***** Data for review *****
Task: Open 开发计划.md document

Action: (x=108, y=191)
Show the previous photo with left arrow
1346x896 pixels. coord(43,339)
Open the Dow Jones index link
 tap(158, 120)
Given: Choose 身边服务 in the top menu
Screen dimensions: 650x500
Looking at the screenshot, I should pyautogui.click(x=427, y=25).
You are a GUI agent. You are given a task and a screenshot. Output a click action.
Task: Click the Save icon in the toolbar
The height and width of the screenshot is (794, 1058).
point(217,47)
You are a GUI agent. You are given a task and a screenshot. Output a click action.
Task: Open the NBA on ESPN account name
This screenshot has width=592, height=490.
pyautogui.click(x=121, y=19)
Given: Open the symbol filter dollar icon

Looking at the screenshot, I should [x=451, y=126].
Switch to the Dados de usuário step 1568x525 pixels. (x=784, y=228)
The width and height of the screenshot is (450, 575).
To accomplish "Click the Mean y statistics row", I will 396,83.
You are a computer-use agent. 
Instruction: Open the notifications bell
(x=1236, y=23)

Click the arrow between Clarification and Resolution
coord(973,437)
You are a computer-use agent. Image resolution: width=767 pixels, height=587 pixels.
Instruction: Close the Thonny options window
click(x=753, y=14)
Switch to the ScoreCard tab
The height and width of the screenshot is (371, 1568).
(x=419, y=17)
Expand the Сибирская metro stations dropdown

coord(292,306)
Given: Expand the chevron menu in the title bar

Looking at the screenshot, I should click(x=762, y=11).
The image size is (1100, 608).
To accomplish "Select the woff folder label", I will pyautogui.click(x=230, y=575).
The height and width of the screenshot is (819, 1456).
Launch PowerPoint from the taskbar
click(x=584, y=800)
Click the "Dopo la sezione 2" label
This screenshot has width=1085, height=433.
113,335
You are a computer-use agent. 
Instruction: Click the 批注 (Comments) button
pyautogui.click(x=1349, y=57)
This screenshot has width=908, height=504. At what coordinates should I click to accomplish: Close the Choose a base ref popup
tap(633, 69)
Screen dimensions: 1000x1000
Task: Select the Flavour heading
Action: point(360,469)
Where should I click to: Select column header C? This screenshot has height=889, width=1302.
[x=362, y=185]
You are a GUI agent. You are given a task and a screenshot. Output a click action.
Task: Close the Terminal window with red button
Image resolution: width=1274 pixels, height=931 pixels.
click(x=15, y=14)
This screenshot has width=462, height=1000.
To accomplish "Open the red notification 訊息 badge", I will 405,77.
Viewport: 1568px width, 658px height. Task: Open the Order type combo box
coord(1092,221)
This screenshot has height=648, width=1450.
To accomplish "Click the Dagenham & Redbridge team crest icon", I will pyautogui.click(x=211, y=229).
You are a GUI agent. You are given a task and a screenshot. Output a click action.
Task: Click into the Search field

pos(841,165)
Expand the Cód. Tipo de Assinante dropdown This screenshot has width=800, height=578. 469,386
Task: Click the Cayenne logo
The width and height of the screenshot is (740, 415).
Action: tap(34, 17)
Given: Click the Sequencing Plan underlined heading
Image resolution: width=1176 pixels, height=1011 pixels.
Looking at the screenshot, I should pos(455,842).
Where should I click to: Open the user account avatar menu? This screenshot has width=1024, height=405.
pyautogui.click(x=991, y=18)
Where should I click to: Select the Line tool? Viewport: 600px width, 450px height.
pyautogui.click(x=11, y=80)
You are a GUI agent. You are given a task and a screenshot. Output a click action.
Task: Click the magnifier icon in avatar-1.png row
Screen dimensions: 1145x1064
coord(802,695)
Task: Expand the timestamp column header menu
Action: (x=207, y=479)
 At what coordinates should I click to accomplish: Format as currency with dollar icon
*****
*Exercise goal*: For this exercise, repeat the data above exactly.

*Response box*:
Task: Open 开发计划.md document

Action: (x=108, y=191)
Show the previous photo with left arrow
1346x896 pixels. coord(43,339)
Open the Dow Jones index link
 tap(158, 120)
Given: Choose 身边服务 in the top menu
Screen dimensions: 650x500
Looking at the screenshot, I should pyautogui.click(x=427, y=25).
You are a GUI agent. You are given a task and a screenshot. Output a click action.
Task: Click the Save icon in the toolbar
The height and width of the screenshot is (794, 1058).
point(217,47)
You are a GUI agent. You are given a task and a screenshot. Output a click action.
Task: Open the NBA on ESPN account name
This screenshot has width=592, height=490.
pyautogui.click(x=121, y=19)
Given: Open the symbol filter dollar icon

Looking at the screenshot, I should [x=451, y=126].
Switch to the Dados de usuário step 1568x525 pixels. (x=784, y=228)
The width and height of the screenshot is (450, 575).
To accomplish "Click the Mean y statistics row", I will 396,83.
You are a computer-use agent. 
Instruction: Open the notifications bell
(x=1236, y=23)

Click the arrow between Clarification and Resolution
coord(973,437)
You are a computer-use agent. Image resolution: width=767 pixels, height=587 pixels.
Instruction: Close the Thonny options window
click(x=753, y=14)
Switch to the ScoreCard tab
The height and width of the screenshot is (371, 1568).
(x=419, y=17)
Expand the Сибирская metro stations dropdown

coord(292,306)
Given: Expand the chevron menu in the title bar

Looking at the screenshot, I should click(x=762, y=11).
The image size is (1100, 608).
To accomplish "Select the woff folder label", I will pyautogui.click(x=230, y=575).
The height and width of the screenshot is (819, 1456).
Launch PowerPoint from the taskbar
click(x=584, y=800)
Click the "Dopo la sezione 2" label
This screenshot has width=1085, height=433.
113,335
You are a computer-use agent. 
Instruction: Click the 批注 (Comments) button
pyautogui.click(x=1349, y=57)
This screenshot has width=908, height=504. At what coordinates should I click to accomplish: Close the Choose a base ref popup
tap(633, 69)
Screen dimensions: 1000x1000
Task: Select the Flavour heading
Action: point(360,469)
Where should I click to: Select column header C? This screenshot has height=889, width=1302.
[x=362, y=185]
You are a GUI agent. You are given a task and a screenshot. Output a click action.
Task: Close the Terminal window with red button
Image resolution: width=1274 pixels, height=931 pixels.
click(x=15, y=14)
This screenshot has width=462, height=1000.
To accomplish "Open the red notification 訊息 badge", I will 405,77.
Viewport: 1568px width, 658px height. Task: Open the Order type combo box
coord(1092,221)
This screenshot has height=648, width=1450.
To accomplish "Click the Dagenham & Redbridge team crest icon", I will pyautogui.click(x=211, y=229).
You are a GUI agent. You are given a task and a screenshot. Output a click action.
Task: Click into the Search field

pos(841,165)
Expand the Cód. Tipo de Assinante dropdown This screenshot has width=800, height=578. 469,386
Task: Click the Cayenne logo
The width and height of the screenshot is (740, 415).
Action: tap(34, 17)
Given: Click the Sequencing Plan underlined heading
Image resolution: width=1176 pixels, height=1011 pixels.
Looking at the screenshot, I should pos(455,842).
Where should I click to: Open the user account avatar menu? This screenshot has width=1024, height=405.
pyautogui.click(x=991, y=18)
Where should I click to: Select the Line tool? Viewport: 600px width, 450px height.
pyautogui.click(x=11, y=80)
You are a GUI agent. You are given a task and a screenshot. Output a click action.
Task: Click the magnifier icon in avatar-1.png row
Screen dimensions: 1145x1064
coord(802,695)
Task: Expand the timestamp column header menu
Action: (x=207, y=479)
 At what coordinates should I click to accomplish: Format as currency with dollar icon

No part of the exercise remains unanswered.